Oxnard, CA (PRWEB) November 05, 2013
Applique Thangka artist Leslie Rinchen-Wongmo leads a small group tour in northern India emphasizing close contact with Tibetan sacred art and the artists who make it. The three-week tour starts on November 7, 2013. This year eight women, ranging in age from 40 to 85, will make the journey.
Rinchen-Wongmo learned the ancient craft of Tibetan applique in apprenticeship to Tibetan masters in Dharamsala, India. The silk satins and brocades which make up these sacred mosaics of silk are woven by Muslims in Varanasi (also known as Benares), a Hindu holy city on the River Ganges.
The Threads of Awakening Journey is built around these two sacred nodes of Dharamsala and Varanasi. And the spaces in between are filled with sites and experiences illuminating the breadth of India’s cultural and spiritual diversity.
Devon Chapman of Sandpoint, Idaho, an avid traveler and participant in the 2012 Journey said of her experience, "So many times when I travel, I feel like I’m skimming the surface. This trip was total immersion. For that I am so grateful.”
Barb Edie of Winnipeg, Canada, said: "I would recommend this trip to anyone interested in personal and/or spiritual growth."
The tour begins in New Delhi, capital of India and its northernmost metropolis.
From there, the group of eight women heads north into Himachal Pradesh, at the foothills of the Himalaya to encounter the Tibetans settled in its lush hills. Monasteries, sacred caves, holy lakes, and the Dalai Lama’s home-in-exile fill this part of the journey.
Then out of the mountains and into the plains, the group will visit the Sikhs' Golden Temple, then fly east to Varansai.
At ghats along the sacred Ganges River, pilgrims and children bathe, brilliant silk saris are laundered and laid out to dry, water buffalo roam, and Hindus fortunate enough to die in this holy place are cremated. Varanasi is also the center of silk weaving. Sumptuous satin and rich gold brocades are made here, in the Muslim enclave of the old city.

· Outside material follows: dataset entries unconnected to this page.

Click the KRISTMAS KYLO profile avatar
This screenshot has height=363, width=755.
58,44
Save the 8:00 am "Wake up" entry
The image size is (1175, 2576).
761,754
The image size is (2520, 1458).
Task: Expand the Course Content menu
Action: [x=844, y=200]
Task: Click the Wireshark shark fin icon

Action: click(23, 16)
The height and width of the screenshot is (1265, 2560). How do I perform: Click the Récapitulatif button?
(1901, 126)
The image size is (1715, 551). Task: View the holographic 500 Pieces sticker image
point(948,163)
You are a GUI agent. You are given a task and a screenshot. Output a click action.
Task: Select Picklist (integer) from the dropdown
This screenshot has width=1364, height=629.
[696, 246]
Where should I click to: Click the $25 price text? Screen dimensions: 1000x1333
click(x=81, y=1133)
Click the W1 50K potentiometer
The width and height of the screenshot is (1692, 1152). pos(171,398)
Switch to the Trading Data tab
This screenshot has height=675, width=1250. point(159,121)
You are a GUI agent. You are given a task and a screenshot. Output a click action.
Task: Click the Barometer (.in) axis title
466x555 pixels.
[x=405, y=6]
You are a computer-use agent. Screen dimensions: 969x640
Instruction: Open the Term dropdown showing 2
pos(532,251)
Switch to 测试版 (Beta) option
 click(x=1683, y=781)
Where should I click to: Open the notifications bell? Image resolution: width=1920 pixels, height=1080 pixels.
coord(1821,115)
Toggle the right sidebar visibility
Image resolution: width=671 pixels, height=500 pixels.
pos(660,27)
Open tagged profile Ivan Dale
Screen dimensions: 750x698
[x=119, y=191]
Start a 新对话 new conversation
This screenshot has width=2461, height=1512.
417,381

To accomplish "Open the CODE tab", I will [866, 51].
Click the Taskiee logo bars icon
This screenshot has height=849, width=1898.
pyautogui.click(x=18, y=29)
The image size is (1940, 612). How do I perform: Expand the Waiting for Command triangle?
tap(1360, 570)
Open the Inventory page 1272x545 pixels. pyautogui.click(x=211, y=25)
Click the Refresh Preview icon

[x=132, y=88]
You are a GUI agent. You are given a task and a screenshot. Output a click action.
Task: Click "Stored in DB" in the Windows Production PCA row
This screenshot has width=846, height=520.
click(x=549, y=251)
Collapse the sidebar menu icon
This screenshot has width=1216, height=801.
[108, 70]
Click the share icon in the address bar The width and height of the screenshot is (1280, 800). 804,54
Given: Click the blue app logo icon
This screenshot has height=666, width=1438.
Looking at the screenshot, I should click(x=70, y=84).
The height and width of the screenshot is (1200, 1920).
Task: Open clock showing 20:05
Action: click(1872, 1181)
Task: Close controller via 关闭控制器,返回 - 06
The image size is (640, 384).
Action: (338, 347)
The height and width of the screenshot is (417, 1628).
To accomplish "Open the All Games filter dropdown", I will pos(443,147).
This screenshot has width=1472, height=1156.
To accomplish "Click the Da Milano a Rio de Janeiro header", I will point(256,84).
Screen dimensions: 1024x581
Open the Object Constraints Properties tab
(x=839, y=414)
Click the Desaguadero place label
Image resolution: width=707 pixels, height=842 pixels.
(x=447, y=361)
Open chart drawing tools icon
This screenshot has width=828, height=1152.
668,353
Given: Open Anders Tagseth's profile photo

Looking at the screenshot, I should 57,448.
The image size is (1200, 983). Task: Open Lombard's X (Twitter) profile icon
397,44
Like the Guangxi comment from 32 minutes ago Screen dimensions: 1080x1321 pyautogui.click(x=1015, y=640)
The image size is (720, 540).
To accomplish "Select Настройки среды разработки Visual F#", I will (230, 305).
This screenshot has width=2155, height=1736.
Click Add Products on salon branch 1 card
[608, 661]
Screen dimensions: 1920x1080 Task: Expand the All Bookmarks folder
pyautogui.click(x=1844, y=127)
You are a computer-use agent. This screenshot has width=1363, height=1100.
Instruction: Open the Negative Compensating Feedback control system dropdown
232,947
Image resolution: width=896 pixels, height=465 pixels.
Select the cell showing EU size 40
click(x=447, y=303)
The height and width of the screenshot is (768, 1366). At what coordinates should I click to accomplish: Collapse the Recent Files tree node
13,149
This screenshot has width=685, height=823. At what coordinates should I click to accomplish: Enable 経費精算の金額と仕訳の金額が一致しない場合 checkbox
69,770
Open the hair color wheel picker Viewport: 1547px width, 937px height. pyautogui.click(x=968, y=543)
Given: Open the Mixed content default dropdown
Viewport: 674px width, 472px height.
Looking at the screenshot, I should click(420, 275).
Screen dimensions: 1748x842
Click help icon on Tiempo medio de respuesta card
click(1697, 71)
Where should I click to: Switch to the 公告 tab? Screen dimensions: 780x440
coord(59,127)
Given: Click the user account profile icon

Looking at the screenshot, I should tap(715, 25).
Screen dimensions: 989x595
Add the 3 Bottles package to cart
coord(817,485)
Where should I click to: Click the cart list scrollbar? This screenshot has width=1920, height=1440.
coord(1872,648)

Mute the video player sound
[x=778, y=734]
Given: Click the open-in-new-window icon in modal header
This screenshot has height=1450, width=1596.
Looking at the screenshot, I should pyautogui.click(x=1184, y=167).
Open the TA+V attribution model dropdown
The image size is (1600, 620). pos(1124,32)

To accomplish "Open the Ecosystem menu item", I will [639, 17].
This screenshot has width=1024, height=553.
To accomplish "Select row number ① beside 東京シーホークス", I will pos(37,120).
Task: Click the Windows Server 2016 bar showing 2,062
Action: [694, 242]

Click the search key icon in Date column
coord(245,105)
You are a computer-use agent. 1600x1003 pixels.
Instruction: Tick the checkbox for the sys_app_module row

Less than 10 miles away from the bustling city lies the quiet village of Sarnath. Here, the group will step into Buddhist history at the Deer Park where the Buddha taught the Four Noble Truths.
No visit to India would be complete without a sunrise visit to the Taj Mahal. This pilgrimage to beauty will conclude at that marble monument in Agra, before flying home satiated and grateful on Thanksgiving Day.
Readers can follow the group’s adventures at http://journeyinindia.tumblr.com/.
And more information about the trip is available at http://threadsofawakening.com/journey.
About Leslie Rinchen-Wongmo:
Leslie Rinchen-Wongmo is an American master of Tibetan appliqué and an internationally known teacher of transformative sacred art. The only westerner trained traditionally in India, she is featured in the documentary, "Creating Buddhas: the Making and Meaning of Fabric Thangkas" and is passionate about the preservation and evolution of this cultural tradition.
Through the Stitching Buddhas Virtual Apprentice Program, she teaches silk thangka making internationally -- giving creative, spiritually oriented women a meaningful way to integrate their paths.
His Holiness the Dalai Lama gave his blessings to Rinchen-Wongmo’s work and encouraged her to use her sacred art skills to inspire people across religions and cultures. This is her second small group tour in India.